* **Records to process**
%%
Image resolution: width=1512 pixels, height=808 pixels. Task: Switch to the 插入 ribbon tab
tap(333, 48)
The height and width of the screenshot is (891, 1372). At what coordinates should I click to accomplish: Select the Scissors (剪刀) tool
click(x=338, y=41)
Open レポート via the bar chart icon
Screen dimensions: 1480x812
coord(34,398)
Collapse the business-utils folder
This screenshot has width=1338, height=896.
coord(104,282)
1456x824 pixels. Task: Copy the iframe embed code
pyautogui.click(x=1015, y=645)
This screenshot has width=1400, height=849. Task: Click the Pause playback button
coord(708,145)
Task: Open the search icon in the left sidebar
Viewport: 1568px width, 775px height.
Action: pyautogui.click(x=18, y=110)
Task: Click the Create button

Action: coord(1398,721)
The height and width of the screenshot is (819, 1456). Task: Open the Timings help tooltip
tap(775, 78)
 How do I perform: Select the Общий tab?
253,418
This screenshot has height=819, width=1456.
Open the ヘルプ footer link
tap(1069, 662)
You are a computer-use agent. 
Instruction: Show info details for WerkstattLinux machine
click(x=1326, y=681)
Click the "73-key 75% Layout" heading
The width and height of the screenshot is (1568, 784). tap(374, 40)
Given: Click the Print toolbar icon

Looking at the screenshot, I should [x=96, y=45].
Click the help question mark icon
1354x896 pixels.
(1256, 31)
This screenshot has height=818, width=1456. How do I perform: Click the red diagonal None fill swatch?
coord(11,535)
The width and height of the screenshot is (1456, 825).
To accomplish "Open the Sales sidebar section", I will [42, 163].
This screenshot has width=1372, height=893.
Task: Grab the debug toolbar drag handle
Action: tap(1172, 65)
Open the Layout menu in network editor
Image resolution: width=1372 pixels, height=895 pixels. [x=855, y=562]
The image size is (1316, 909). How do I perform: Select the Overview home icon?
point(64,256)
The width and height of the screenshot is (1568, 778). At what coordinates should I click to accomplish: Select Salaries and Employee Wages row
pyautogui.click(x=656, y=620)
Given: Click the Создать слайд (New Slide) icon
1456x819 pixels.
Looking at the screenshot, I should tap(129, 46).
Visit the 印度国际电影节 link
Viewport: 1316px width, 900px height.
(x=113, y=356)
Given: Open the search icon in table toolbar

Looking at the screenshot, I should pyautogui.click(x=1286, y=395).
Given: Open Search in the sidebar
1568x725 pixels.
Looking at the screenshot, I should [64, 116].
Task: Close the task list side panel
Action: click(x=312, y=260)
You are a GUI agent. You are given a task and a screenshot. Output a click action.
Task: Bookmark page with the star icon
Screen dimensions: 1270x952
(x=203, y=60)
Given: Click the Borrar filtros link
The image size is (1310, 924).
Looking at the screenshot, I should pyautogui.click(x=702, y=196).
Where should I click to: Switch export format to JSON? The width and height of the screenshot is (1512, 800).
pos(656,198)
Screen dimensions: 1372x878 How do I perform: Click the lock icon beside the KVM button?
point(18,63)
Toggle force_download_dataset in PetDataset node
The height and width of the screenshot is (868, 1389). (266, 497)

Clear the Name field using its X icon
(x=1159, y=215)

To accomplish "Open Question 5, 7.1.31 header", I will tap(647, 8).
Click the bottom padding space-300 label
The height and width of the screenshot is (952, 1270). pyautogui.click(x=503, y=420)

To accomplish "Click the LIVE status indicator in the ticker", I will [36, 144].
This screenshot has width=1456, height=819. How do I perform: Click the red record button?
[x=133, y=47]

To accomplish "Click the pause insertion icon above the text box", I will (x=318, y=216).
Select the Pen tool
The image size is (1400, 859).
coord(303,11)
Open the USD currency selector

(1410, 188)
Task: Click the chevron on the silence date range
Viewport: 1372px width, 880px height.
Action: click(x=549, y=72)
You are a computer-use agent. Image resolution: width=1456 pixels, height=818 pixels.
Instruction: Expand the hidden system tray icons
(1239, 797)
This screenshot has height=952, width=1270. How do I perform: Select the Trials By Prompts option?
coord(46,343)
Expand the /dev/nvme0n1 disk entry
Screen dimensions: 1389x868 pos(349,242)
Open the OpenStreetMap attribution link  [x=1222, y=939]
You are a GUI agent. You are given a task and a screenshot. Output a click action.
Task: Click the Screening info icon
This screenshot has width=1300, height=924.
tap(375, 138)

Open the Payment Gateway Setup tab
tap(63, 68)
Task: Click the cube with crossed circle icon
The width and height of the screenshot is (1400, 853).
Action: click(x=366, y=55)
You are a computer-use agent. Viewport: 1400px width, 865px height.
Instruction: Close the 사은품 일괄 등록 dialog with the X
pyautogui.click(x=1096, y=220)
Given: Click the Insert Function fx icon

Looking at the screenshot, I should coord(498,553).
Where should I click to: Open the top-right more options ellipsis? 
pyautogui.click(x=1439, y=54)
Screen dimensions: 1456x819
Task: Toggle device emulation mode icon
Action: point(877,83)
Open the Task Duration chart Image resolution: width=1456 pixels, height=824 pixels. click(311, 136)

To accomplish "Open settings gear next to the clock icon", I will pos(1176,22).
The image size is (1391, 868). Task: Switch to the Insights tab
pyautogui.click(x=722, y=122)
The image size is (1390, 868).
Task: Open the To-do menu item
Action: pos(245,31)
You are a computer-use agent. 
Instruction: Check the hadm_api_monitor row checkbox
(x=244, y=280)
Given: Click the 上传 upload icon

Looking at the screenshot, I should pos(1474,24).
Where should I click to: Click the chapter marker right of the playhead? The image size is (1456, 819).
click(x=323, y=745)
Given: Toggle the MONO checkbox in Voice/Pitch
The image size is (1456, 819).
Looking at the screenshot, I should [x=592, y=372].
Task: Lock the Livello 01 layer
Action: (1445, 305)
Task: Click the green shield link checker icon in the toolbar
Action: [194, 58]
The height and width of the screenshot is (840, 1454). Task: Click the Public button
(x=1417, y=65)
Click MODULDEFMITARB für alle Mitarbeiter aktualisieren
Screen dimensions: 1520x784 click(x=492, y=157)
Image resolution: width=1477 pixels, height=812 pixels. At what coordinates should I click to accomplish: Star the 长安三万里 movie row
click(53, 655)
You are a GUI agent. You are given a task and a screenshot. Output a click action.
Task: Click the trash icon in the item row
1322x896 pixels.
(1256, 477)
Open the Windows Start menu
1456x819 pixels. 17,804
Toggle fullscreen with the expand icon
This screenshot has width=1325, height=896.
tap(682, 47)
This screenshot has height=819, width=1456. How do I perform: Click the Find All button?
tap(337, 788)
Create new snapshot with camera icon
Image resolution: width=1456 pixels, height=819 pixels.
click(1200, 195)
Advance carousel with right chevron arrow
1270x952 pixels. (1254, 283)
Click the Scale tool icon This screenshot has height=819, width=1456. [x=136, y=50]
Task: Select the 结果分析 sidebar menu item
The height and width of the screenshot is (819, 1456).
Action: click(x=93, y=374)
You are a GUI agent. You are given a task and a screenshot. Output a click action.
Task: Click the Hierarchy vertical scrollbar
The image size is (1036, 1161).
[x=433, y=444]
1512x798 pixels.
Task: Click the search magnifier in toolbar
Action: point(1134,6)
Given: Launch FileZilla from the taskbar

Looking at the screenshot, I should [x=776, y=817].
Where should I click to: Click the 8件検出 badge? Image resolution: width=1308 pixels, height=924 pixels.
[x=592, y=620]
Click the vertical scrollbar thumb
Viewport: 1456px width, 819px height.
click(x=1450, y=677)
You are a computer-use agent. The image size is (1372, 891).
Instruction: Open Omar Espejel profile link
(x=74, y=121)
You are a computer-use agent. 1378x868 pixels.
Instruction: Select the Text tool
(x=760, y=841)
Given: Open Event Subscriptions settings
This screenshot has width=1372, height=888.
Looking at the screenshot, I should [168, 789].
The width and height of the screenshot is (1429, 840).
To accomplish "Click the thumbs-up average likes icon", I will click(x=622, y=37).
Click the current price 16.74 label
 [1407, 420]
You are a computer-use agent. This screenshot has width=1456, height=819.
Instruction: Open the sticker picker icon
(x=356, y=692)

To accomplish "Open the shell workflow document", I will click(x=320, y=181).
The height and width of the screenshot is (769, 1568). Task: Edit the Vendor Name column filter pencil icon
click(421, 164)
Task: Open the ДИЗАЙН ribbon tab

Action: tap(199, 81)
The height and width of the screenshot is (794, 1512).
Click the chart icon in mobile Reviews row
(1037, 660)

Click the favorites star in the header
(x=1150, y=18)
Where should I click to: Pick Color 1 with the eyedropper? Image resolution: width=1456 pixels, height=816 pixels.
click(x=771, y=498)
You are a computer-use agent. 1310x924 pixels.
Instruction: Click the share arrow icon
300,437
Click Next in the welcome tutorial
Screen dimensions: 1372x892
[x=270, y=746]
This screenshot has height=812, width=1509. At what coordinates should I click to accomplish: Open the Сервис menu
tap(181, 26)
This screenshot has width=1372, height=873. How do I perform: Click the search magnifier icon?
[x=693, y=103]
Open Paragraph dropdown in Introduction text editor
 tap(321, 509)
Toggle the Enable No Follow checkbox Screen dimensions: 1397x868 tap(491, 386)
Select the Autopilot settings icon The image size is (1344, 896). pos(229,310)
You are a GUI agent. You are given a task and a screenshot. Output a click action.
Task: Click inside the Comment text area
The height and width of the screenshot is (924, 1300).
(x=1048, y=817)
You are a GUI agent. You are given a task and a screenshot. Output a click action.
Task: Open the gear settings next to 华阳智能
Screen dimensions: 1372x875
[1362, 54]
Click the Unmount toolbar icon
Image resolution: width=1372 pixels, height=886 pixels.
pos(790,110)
%%
Wherever the string "settings" appears in a line of the records above, copy that line.

To accomplish "Open settings gear next to the clock icon", I will pos(1176,22).
Given: Open Event Subscriptions settings
Select the Autopilot settings icon The image size is (1344, 896). pos(229,310)
Task: Open the gear settings next to 华阳智能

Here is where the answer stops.